I’ve been emotional about what’s going on in the world, in my life and the lives of friends, associates, and family. As these emotions showed up for me, I had to admit to myself the things I’ve been holding back – storing my fears in a box which I had planned to open up later, or not at all. But, for the most part, these emotions are held at bay and, like you, I am soldiering on.
Strong emotions first showed the other day when a graduate of our Path Forward Leadership Workshop sent an email thanking us for everything he learned in our program – and for how this learning has guided him in recent weeks. At a time like this, I felt immensely blessed to know that somewhere, out there, people are using what we have taught to guide them.
The emotions continued during the day as I reflected on the resilience and humanity of the people I interacted with, including my colleague Sarah, my new friend Norman, and as always, my wife, Paula. Maybe the courage, doggedness, creativity, and love I witnessed today weren’t extraordinary, but they deserve extraordinary notice and recognition.
There are times when I am deeply ashamed of being human, for our venality and our violence and our selfishness. Today was a day in which I could be proud to be human, and this is a feeling I have when listening to Mozart, or walking the paths of a well-tended garden. There is so much good in us, and when revealed, it is magical and reassuring.
My last moment of strong emotion came in the evening when I listened to a TV interview with Todd Semonite, the Chief of the U.S. Army Corps of Engineers. The Army Corps was tasked with building a long list of medical facilities on short notice, with the added burden of having to change directions daily as the virus practices its evil and capricious sorcery.

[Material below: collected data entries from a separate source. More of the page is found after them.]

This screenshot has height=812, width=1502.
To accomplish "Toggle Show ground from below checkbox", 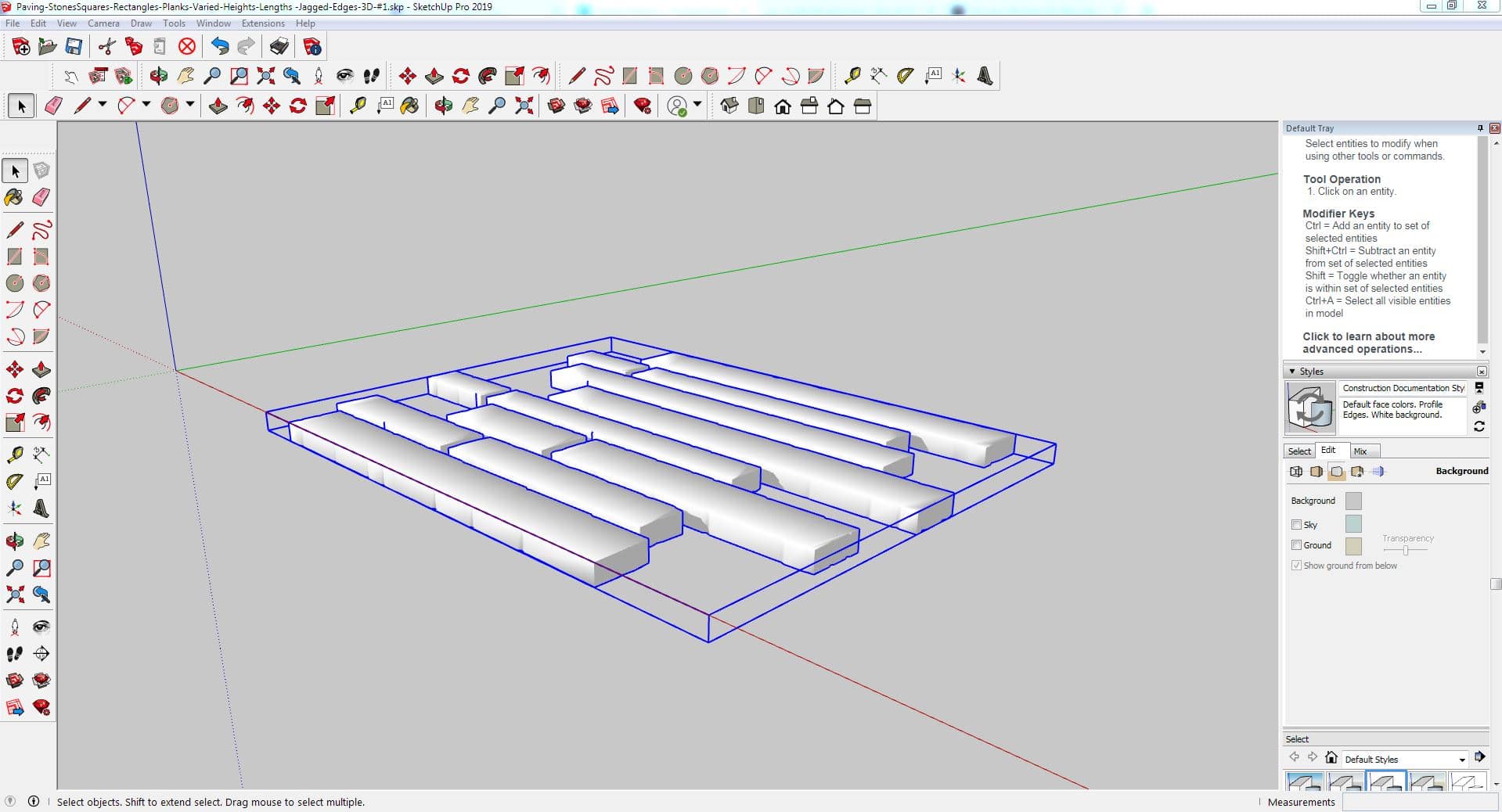I will point(1296,566).
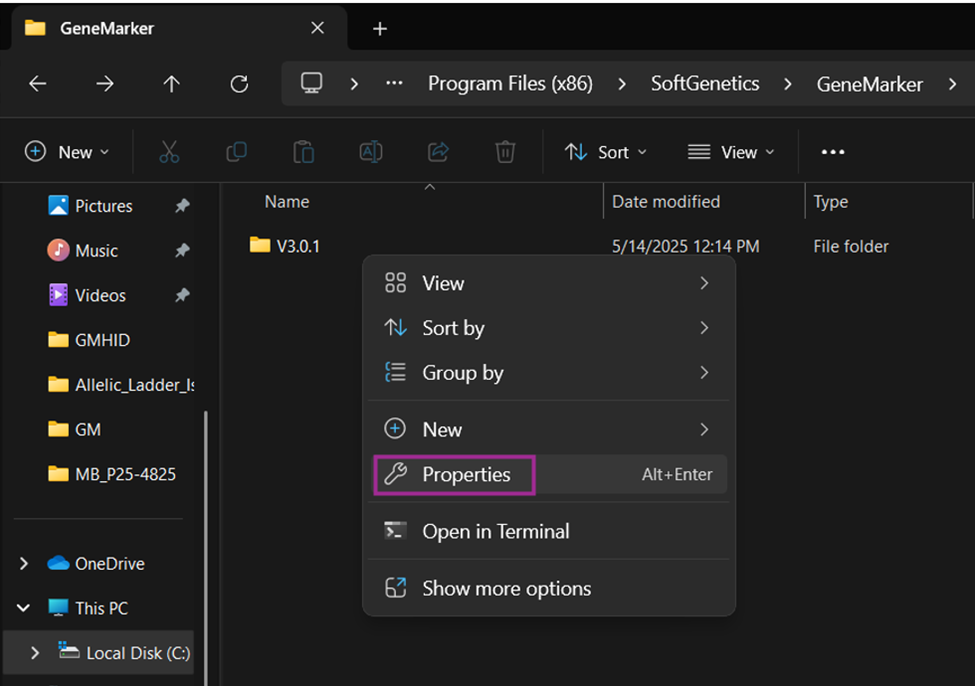
Task: Expand the OneDrive tree node
Action: 24,564
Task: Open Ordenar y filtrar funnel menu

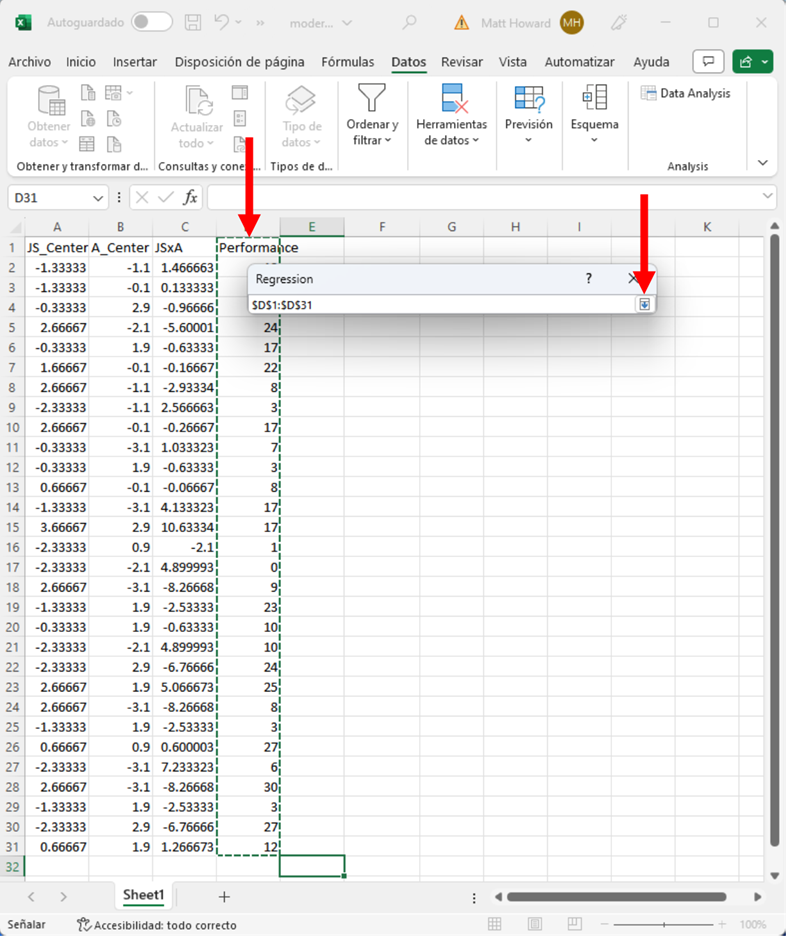Action: coord(372,115)
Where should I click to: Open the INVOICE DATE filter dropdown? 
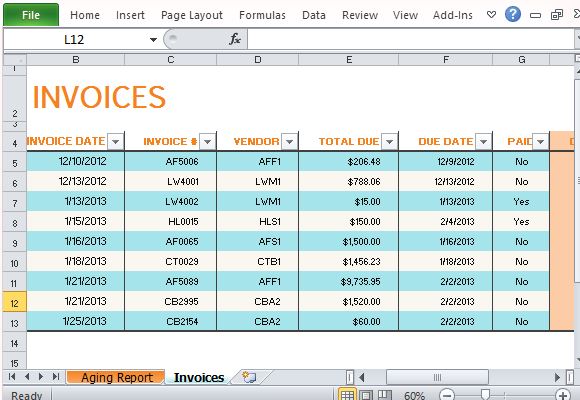115,141
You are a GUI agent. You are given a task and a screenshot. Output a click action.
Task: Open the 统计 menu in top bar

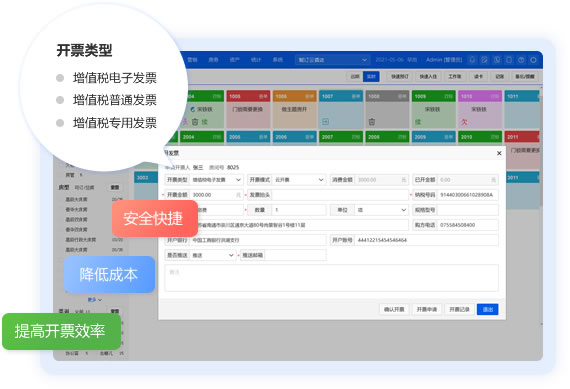click(x=256, y=60)
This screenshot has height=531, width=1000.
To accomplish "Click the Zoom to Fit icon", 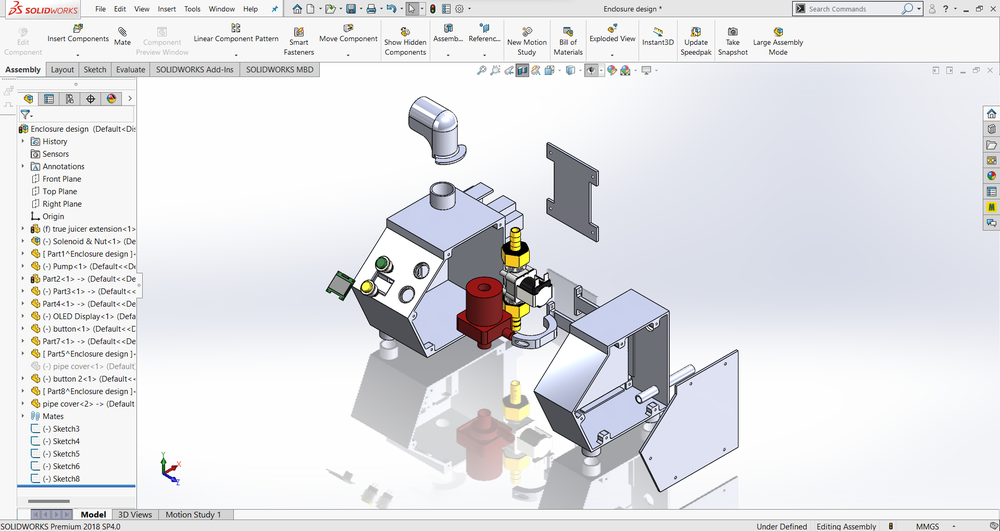I will click(482, 70).
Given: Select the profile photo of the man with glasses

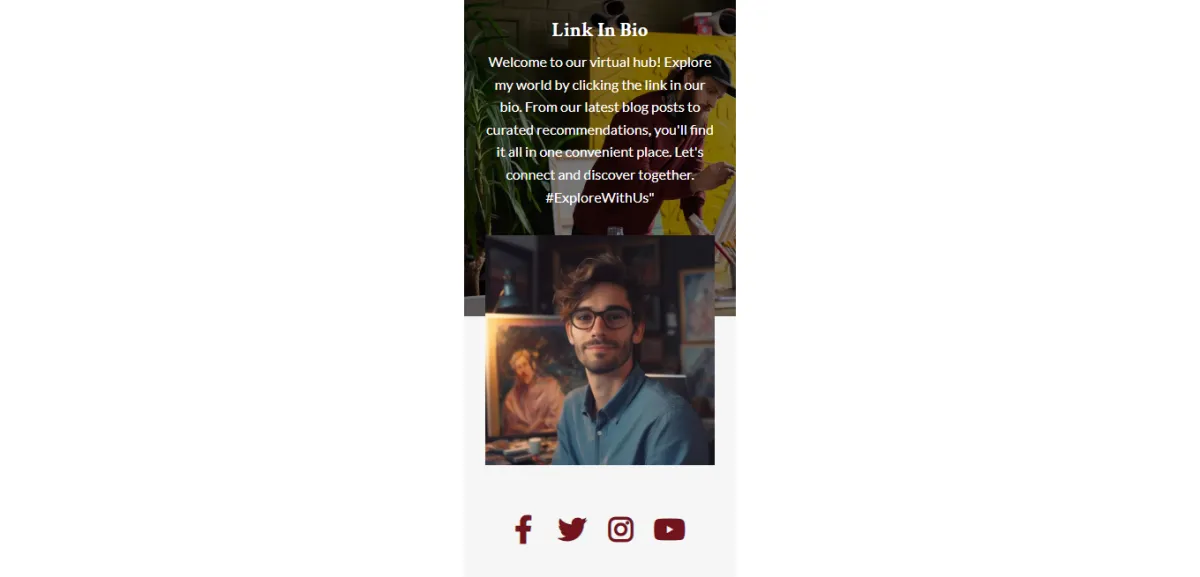Looking at the screenshot, I should point(600,350).
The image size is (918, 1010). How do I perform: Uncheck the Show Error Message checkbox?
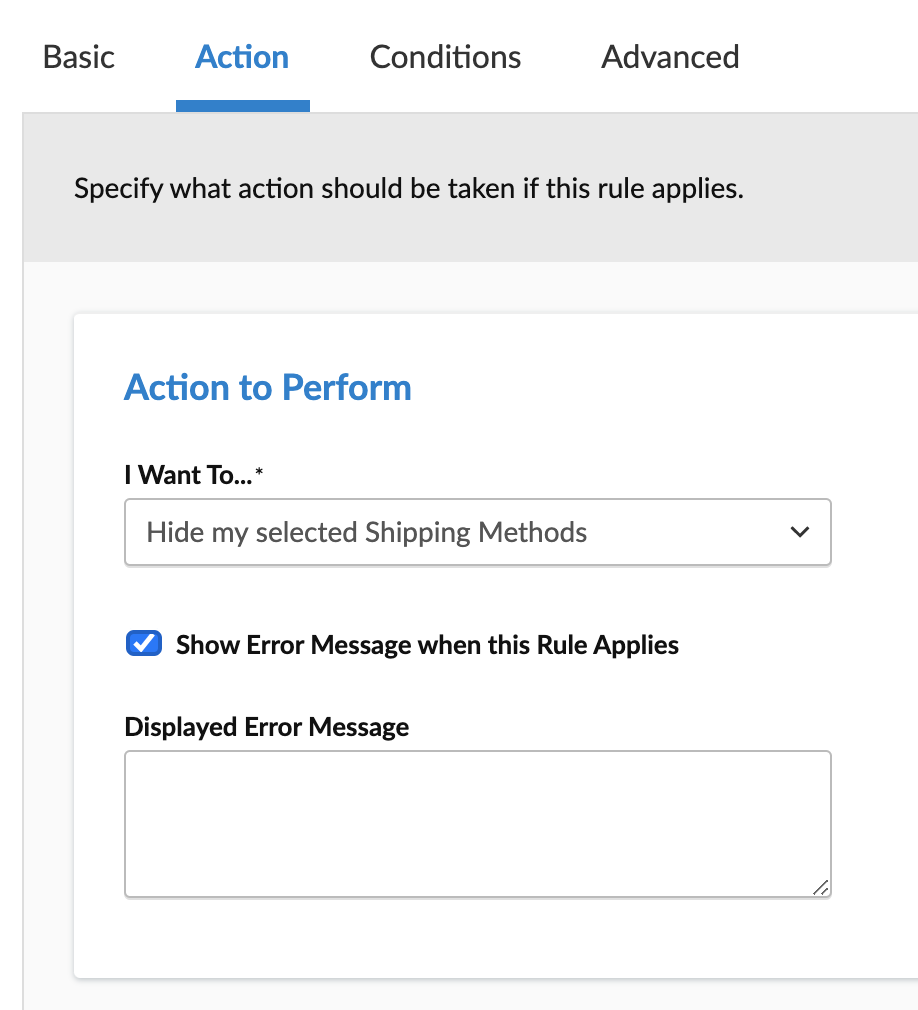[144, 644]

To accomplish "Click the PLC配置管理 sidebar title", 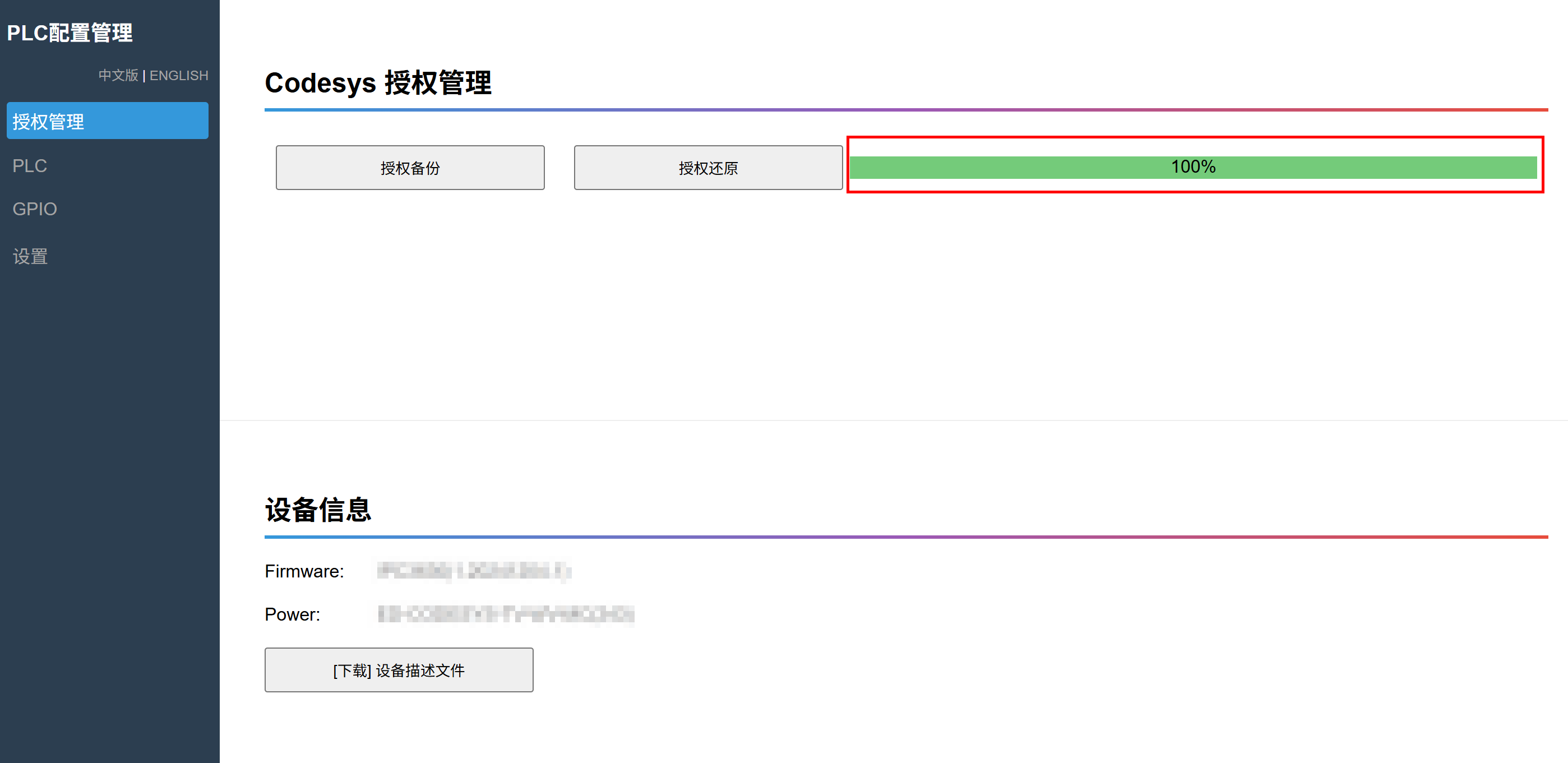I will point(70,33).
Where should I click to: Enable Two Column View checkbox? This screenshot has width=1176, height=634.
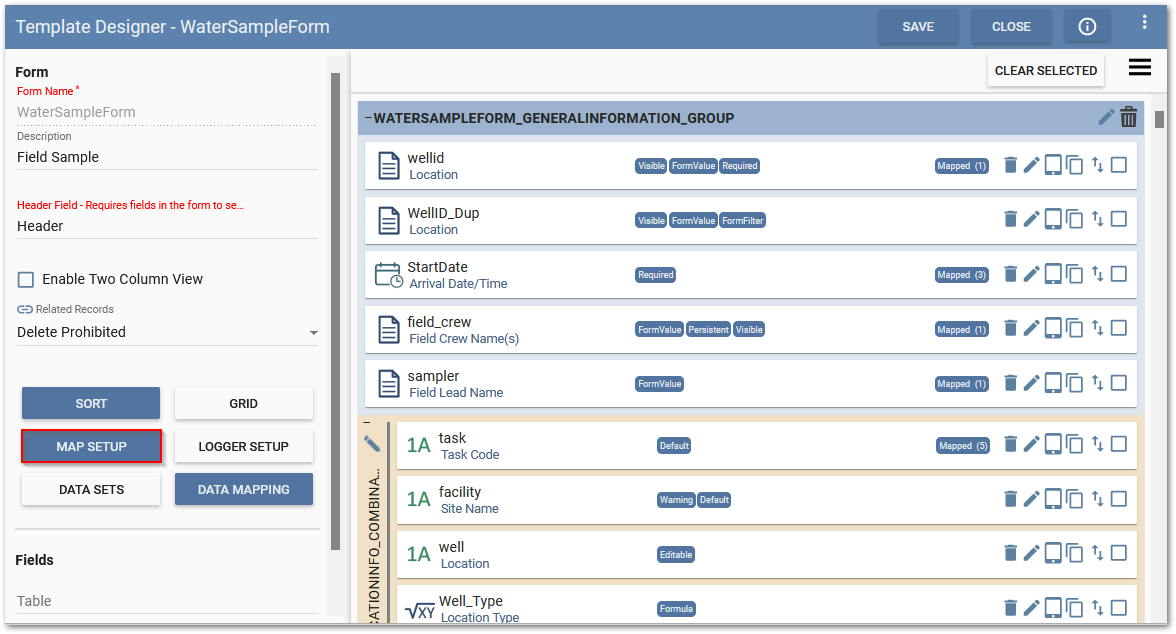point(26,279)
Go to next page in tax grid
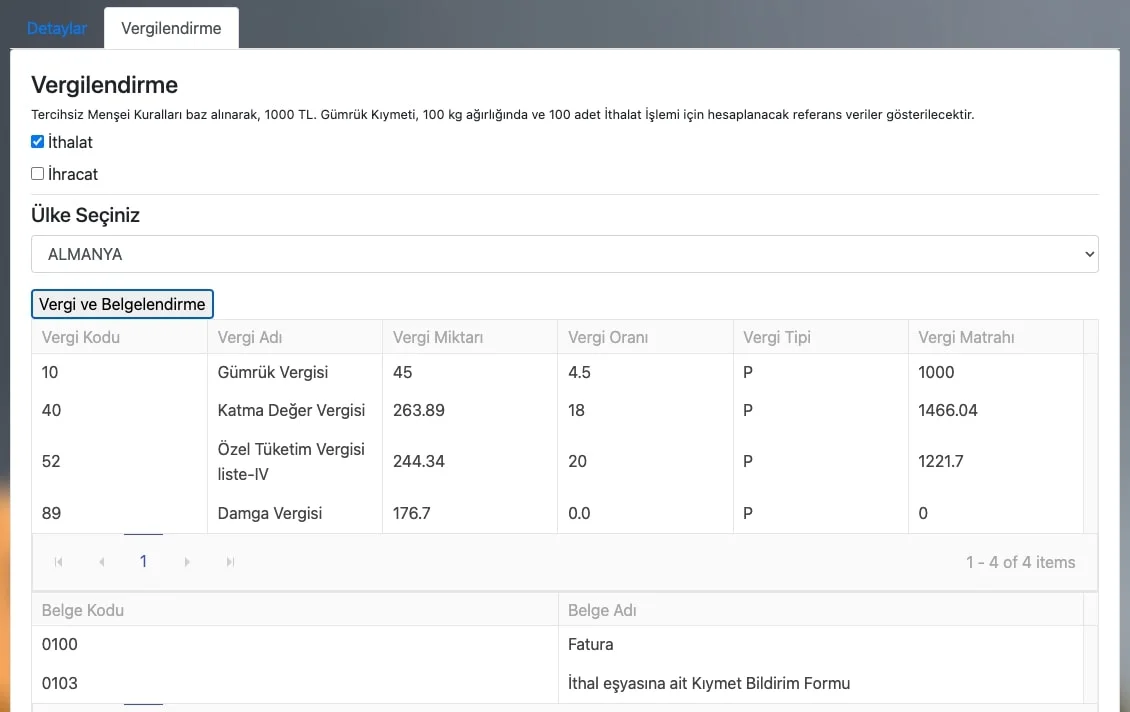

When the first few words came out of this man’s mouth, I felt cared for, and I didn’t think I needed that, but I suppose I did. He was resolute, in charge, and the absolute dictionary definition of “can-do.” I found myself choking back tears as he described with pride and hopefulness the logistics and creativity of the Army Corps’ practical solutions to its challenges. I heard a man who wasn’t going to let me down, a man who is exactly the kind of man I want in my corner. I found myself filled with gratitude that this human being exists, right now, right here in this country, to help all of us.
At Path Forward, our mission in leadership development is to reduce human suffering. This is what leadership does – it lifts us, it grounds us, it treats us with respect, and it gives us hope and a reason to be proud. Thanks to everyone I touched today – you were all leaders who helped ease my journey. Please let me know if I can help do the same for you.